#1
Preparing Yourself and Your Band (If Applicable) For the Studio: A Primer



Purpose of this Primer:

The primary purpose of this primer is to be a principal source of high quality information for the Ultimate-Guitar recording community, specifically on the preparation for recording in a professional studio and the inner workings of a professional studio

Disclaimer: As music is an art form, all opinions expressed herein are exactly that. Recording and music in general are all very subjective, and as such many people have many differing opinions.

That being said, I have studied recording in school for several years, spent numerous hours in and out of professional studios, have had countless hours of conversation with countless industry professionals whom are personal friends, and even owned and operated my own studio.

My opinions are formed and forged on that experience. This does not mean “I know it all” or am 100% correct. There may be times and places within this primer where I am incorrect, and will gladly admit that and make corrections where needed. Please feel free to PM me with anything you feel should be corrected, rather than posting it in a reply to the thread. Also, I am open to collaboration with other users on this primer and future posts like it. PM me if you're interested.

Introduction:

Going into the studio can be very intimidating the first few times you do it, but don’t let that scare you off. Just ask someone who has recorded multiple times in studios. Anyone who has recorded more than a few times understands the process inside and out and has figured out little ways to better prepare themselves for day one in the studio. After all, most professional studios charge by the day (or hour) and we all know that time is measured in $$$ in the music industry. Hopefully this primer will help you prepare for your next sessions in the studio (first or not) and save you money and time.

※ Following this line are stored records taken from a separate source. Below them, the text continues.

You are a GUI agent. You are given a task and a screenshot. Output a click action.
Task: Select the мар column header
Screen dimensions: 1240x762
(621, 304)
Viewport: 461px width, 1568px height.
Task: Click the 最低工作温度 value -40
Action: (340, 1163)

(For those of you who have done it over and over, I’m sure it’s like clockwork now, but think back to the first few times you went into the studio. How much has your opinion changed on your own music as a result? How much more input do you allow a producer (or outsider) now? How much do your songs change from the day you walk in, to the time the record drops?)
Last edited by Brendan.Clace at Dec 22, 2014,
#7
Sounds like this will be a good informative thread. There are so many random postings about this subject it should be nice to have it all in one place. I worked as an engineer at two different studios for a few years (I was never an owner or part owner) and while almost every session has it's own stories, I'm sure you can help musicians who have never recorded in a pro studio. There are so many misconceptions out there and in the studio world where literally "time is money" any little bit of info could be a huge savings to first timers.
#8
Answering the "how much input is allowed from a producer" part...

This latest EP my band is just now putting out is really the first time we've had great ideas come from an outside source. If the engineer or someone else is willing to be the "extra member" of the band and add changes it's important to know that they have a similar sound in their head as your band does collectively. Someone who understands what the project is going for. Once that trust is built up between producer/engineer and artist has been achieved I think that is where real studio creativity becomes a reality and it makes the recording process worlds better than just going into a studio with "it's my way or the highway" attitude and being closed minded to new ideas with your music. Songs can take on a whole new life by the end of the studio sessions if they're allowed to and most importantly if the talent is there.

I think it shows in the end product.
#9
Quote by JBailey23
Answering the "how much input is allowed from a producer" part...

This latest EP my band is just now putting out is really the first time we've had great ideas come from an outside source. If the engineer or someone else is willing to be the "extra member" of the band and add changes it's important to know that they have a similar sound in their head as your band does collectively. Someone who understands what the project is going for. Once that trust is built up between producer/engineer and artist has been achieved I think that is where real studio creativity becomes a reality and it makes the recording process worlds better than just going into a studio with "it's my way or the highway" attitude and being closed minded to new ideas with your music. Songs can take on a whole new life by the end of the studio sessions if they're allowed to and most importantly if the talent is there.

I think it shows in the end product.



What you just described, is the difference between a producer and an engineer that calls them-self a producer. 100% spot on.
I've bought, sold, and traded more gear than I care to admit.